__Exercise goal__: Because the listing below is to be kept intact, restate all of it word for word.

Top of Data extract

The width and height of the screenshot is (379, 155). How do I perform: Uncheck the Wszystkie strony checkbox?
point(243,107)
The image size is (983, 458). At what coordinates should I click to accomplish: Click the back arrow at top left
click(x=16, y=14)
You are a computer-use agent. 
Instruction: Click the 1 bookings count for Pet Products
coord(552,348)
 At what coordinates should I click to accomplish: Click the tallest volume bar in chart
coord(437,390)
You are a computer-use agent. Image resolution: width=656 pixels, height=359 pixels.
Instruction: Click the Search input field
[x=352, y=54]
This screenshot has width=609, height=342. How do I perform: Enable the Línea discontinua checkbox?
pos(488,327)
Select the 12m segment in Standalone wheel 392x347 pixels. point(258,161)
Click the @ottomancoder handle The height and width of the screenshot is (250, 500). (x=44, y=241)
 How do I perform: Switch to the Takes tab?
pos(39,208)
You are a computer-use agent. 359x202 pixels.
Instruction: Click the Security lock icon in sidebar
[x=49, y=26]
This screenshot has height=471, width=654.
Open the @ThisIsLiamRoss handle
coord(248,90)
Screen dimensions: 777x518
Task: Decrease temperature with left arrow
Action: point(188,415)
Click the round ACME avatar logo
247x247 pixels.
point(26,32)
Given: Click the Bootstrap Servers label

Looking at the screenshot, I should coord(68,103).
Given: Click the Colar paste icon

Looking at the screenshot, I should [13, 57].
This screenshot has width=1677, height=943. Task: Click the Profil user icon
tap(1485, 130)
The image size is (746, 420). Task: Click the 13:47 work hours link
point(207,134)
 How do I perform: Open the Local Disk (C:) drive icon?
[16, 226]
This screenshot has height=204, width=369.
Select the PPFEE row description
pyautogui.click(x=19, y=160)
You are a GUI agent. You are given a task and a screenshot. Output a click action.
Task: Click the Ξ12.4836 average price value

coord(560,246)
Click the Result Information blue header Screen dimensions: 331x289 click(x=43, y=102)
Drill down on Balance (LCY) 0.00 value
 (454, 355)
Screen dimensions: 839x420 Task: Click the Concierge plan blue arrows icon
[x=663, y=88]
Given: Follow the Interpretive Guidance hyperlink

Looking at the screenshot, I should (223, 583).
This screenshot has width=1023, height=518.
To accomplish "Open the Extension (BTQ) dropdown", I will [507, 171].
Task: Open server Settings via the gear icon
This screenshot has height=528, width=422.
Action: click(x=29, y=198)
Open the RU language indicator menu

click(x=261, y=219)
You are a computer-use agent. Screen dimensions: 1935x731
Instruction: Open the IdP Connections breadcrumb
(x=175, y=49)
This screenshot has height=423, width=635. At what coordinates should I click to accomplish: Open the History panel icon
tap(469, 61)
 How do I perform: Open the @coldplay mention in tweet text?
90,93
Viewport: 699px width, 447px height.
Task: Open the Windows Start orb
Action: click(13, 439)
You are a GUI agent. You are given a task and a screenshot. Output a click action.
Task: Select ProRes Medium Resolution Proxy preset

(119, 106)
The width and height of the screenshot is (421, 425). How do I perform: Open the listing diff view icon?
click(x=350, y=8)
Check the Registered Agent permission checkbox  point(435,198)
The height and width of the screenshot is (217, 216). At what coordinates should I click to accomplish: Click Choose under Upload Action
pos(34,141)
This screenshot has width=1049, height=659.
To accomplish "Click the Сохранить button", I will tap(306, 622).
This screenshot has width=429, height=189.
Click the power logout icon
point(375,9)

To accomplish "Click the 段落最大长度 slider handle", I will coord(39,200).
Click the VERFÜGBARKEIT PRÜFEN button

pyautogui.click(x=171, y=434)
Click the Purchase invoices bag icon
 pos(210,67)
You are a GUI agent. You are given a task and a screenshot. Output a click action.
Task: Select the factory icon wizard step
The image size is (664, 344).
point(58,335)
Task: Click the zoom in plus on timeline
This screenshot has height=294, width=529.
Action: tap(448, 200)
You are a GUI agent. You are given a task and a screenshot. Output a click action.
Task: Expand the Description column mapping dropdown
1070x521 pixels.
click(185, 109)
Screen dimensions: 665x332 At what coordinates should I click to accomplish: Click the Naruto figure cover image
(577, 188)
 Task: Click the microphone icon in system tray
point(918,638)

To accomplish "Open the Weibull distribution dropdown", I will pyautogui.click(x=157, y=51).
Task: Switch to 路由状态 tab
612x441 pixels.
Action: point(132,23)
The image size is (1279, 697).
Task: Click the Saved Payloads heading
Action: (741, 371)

Bottom of Data extract

__Written solution__:
The width and height of the screenshot is (379, 155). How do I perform: Uncheck the Wszystkie strony checkbox?
point(243,107)
The image size is (983, 458). At what coordinates should I click to accomplish: Click the back arrow at top left
click(x=16, y=14)
You are a computer-use agent. 
Instruction: Click the 1 bookings count for Pet Products
coord(552,348)
 At what coordinates should I click to accomplish: Click the tallest volume bar in chart
coord(437,390)
You are a computer-use agent. Image resolution: width=656 pixels, height=359 pixels.
Instruction: Click the Search input field
[x=352, y=54]
This screenshot has width=609, height=342. How do I perform: Enable the Línea discontinua checkbox?
pos(488,327)
Select the 12m segment in Standalone wheel 392x347 pixels. point(258,161)
Click the @ottomancoder handle The height and width of the screenshot is (250, 500). (x=44, y=241)
 How do I perform: Switch to the Takes tab?
pos(39,208)
You are a computer-use agent. 359x202 pixels.
Instruction: Click the Security lock icon in sidebar
[x=49, y=26]
This screenshot has height=471, width=654.
Open the @ThisIsLiamRoss handle
coord(248,90)
Screen dimensions: 777x518
Task: Decrease temperature with left arrow
Action: point(188,415)
Click the round ACME avatar logo
247x247 pixels.
point(26,32)
Given: Click the Bootstrap Servers label

Looking at the screenshot, I should coord(68,103).
Given: Click the Colar paste icon

Looking at the screenshot, I should [13, 57].
This screenshot has width=1677, height=943. Task: Click the Profil user icon
tap(1485, 130)
The image size is (746, 420). Task: Click the 13:47 work hours link
point(207,134)
 How do I perform: Open the Local Disk (C:) drive icon?
[16, 226]
This screenshot has height=204, width=369.
Select the PPFEE row description
pyautogui.click(x=19, y=160)
You are a GUI agent. You are given a task and a screenshot. Output a click action.
Task: Click the Ξ12.4836 average price value

coord(560,246)
Click the Result Information blue header Screen dimensions: 331x289 click(x=43, y=102)
Drill down on Balance (LCY) 0.00 value
 (454, 355)
Screen dimensions: 839x420 Task: Click the Concierge plan blue arrows icon
[x=663, y=88]
Given: Follow the Interpretive Guidance hyperlink

Looking at the screenshot, I should (223, 583).
This screenshot has width=1023, height=518.
To accomplish "Open the Extension (BTQ) dropdown", I will [507, 171].
Task: Open server Settings via the gear icon
This screenshot has height=528, width=422.
Action: click(x=29, y=198)
Open the RU language indicator menu

click(x=261, y=219)
You are a computer-use agent. Screen dimensions: 1935x731
Instruction: Open the IdP Connections breadcrumb
(x=175, y=49)
This screenshot has height=423, width=635. At what coordinates should I click to accomplish: Open the History panel icon
tap(469, 61)
 How do I perform: Open the @coldplay mention in tweet text?
90,93
Viewport: 699px width, 447px height.
Task: Open the Windows Start orb
Action: click(13, 439)
You are a GUI agent. You are given a task and a screenshot. Output a click action.
Task: Select ProRes Medium Resolution Proxy preset

(119, 106)
The width and height of the screenshot is (421, 425). How do I perform: Open the listing diff view icon?
click(x=350, y=8)
Check the Registered Agent permission checkbox  point(435,198)
The height and width of the screenshot is (217, 216). At what coordinates should I click to accomplish: Click Choose under Upload Action
pos(34,141)
This screenshot has width=1049, height=659.
To accomplish "Click the Сохранить button", I will tap(306, 622).
This screenshot has width=429, height=189.
Click the power logout icon
point(375,9)

To accomplish "Click the 段落最大长度 slider handle", I will coord(39,200).
Click the VERFÜGBARKEIT PRÜFEN button

pyautogui.click(x=171, y=434)
Click the Purchase invoices bag icon
 pos(210,67)
You are a GUI agent. You are given a task and a screenshot. Output a click action.
Task: Select the factory icon wizard step
The image size is (664, 344).
point(58,335)
Task: Click the zoom in plus on timeline
This screenshot has height=294, width=529.
Action: tap(448, 200)
You are a GUI agent. You are given a task and a screenshot. Output a click action.
Task: Expand the Description column mapping dropdown
1070x521 pixels.
click(185, 109)
Screen dimensions: 665x332 At what coordinates should I click to accomplish: Click the Naruto figure cover image
(577, 188)
 Task: Click the microphone icon in system tray
point(918,638)

To accomplish "Open the Weibull distribution dropdown", I will pyautogui.click(x=157, y=51).
Task: Switch to 路由状态 tab
612x441 pixels.
Action: point(132,23)
The image size is (1279, 697).
Task: Click the Saved Payloads heading
Action: (741, 371)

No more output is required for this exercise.